Bryce Andrews’ wonderful Down From the Mountain is deeply informed by personal experience and made all the stronger by his compassion and measured thoughts. He outlines clearly the core of a major problem in the rural American West — the disagreement between large predatory animals and invasive modern settlers — without disrespect and without sentimentality. His book is welcome and impressive work.
In some of the clearest prose the state of Montana has produced, this high-octane story captures the marvel that is a grizzly giving birth in the high wild, follows her down into the human interface, and floods us with the heightened awareness and humbling unease we feel in the presence of Ursus arctos. When the hubris of man-unkind then threatens his protagonists, Andrews lays his life on the line in a sustained attempt to protect them, and the suspense of the telling comes to rival a great crime thriller. Rife with lyrical precision, first-hand know-how, ursine charisma, and a narrative jujitsu flip that places all empathy with his bears, Down from the Mountain is a one-of-a-kind triumph even here in the home of Doug Peacock and Douglas Chadwick.

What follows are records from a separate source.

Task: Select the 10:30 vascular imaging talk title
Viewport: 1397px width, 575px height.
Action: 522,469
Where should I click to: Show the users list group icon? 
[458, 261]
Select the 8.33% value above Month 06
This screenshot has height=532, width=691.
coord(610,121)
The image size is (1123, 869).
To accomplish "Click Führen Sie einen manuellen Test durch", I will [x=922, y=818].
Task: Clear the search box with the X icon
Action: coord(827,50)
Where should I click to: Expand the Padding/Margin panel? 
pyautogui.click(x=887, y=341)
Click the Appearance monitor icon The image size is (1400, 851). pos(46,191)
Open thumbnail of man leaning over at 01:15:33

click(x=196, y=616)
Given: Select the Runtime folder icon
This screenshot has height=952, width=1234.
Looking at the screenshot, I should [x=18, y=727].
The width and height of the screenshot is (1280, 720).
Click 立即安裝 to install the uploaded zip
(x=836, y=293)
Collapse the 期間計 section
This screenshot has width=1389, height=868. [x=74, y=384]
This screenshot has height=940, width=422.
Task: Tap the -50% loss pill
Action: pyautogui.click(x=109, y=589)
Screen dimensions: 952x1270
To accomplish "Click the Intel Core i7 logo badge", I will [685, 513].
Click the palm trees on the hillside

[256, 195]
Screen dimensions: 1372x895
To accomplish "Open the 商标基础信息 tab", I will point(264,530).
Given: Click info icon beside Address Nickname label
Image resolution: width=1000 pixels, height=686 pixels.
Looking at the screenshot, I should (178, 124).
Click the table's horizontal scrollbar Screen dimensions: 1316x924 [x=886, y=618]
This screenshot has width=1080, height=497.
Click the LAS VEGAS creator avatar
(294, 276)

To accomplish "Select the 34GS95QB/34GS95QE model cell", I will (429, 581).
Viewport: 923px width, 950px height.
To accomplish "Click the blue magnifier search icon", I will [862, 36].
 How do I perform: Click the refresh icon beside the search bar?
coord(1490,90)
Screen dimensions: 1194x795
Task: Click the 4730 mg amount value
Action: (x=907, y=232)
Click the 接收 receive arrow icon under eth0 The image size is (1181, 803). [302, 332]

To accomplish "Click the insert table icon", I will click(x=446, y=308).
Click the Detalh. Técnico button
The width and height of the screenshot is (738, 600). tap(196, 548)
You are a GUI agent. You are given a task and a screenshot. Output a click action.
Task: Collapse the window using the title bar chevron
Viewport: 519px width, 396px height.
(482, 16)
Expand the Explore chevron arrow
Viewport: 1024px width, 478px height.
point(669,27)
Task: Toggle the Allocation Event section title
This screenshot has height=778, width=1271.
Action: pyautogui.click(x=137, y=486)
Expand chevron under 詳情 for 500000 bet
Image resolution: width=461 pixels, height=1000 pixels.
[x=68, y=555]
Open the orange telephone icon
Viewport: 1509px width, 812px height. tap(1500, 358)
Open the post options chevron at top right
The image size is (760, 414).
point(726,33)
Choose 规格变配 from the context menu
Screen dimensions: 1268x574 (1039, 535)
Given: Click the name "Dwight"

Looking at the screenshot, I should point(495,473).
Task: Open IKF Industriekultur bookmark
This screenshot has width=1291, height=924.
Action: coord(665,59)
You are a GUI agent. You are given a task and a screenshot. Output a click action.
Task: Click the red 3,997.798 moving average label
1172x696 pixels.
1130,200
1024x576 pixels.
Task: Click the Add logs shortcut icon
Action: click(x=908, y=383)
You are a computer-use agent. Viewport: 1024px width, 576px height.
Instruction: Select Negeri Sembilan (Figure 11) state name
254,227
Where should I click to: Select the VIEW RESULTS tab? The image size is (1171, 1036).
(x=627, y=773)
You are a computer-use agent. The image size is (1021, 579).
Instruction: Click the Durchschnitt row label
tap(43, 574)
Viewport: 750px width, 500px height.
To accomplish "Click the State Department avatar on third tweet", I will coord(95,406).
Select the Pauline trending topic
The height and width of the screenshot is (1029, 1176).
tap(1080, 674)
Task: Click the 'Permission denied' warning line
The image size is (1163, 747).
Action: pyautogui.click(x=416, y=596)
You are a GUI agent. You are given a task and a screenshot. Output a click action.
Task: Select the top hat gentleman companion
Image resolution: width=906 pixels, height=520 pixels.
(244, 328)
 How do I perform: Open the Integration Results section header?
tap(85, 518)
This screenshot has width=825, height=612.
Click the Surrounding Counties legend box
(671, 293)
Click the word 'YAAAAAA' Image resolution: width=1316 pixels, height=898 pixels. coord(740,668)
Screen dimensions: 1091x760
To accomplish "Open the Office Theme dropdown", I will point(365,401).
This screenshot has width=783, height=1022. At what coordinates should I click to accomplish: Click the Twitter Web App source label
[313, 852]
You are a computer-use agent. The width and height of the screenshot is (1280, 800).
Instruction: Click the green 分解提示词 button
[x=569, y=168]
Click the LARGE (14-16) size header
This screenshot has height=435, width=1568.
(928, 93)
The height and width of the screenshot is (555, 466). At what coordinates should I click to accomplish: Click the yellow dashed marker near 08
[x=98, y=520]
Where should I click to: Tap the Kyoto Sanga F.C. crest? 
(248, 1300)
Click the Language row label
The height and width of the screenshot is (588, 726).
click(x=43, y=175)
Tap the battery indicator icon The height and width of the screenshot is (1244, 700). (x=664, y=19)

In Down from the Mountain, Bryce Andrews walks the harrowing line between wilderness and civilization — as in literally walks it, recounting his own efforts to keep a space in the world for the untamed creatures that remind us who we are in the first place. Writing with a keen empathy for both the great grizzlies of Montana’s Mission Mountains, and the farmers and wildlife officers coping in the valley below, this book is by turns heartbreaking and hopeful, even while it zings along with the high-stakes pace of a thriller. It’s as true as it gets.
In stunning prose, as powerful as the grizzly itself, Andrews’s draws the reader into the mysterious lives of these bears. From deep in their pungent winter dens we emerge with them into the spring light, pad along forest trails, smell every molecule of wild and human. We are also the farmer, sweat-soaked, protecting the sweet corn. When these two worlds — bear and human — collide, all is unpredictable and precarious. Down from the Mountain will sear its beauty and sorrow into your soul. Required reading for all Homo sapiens.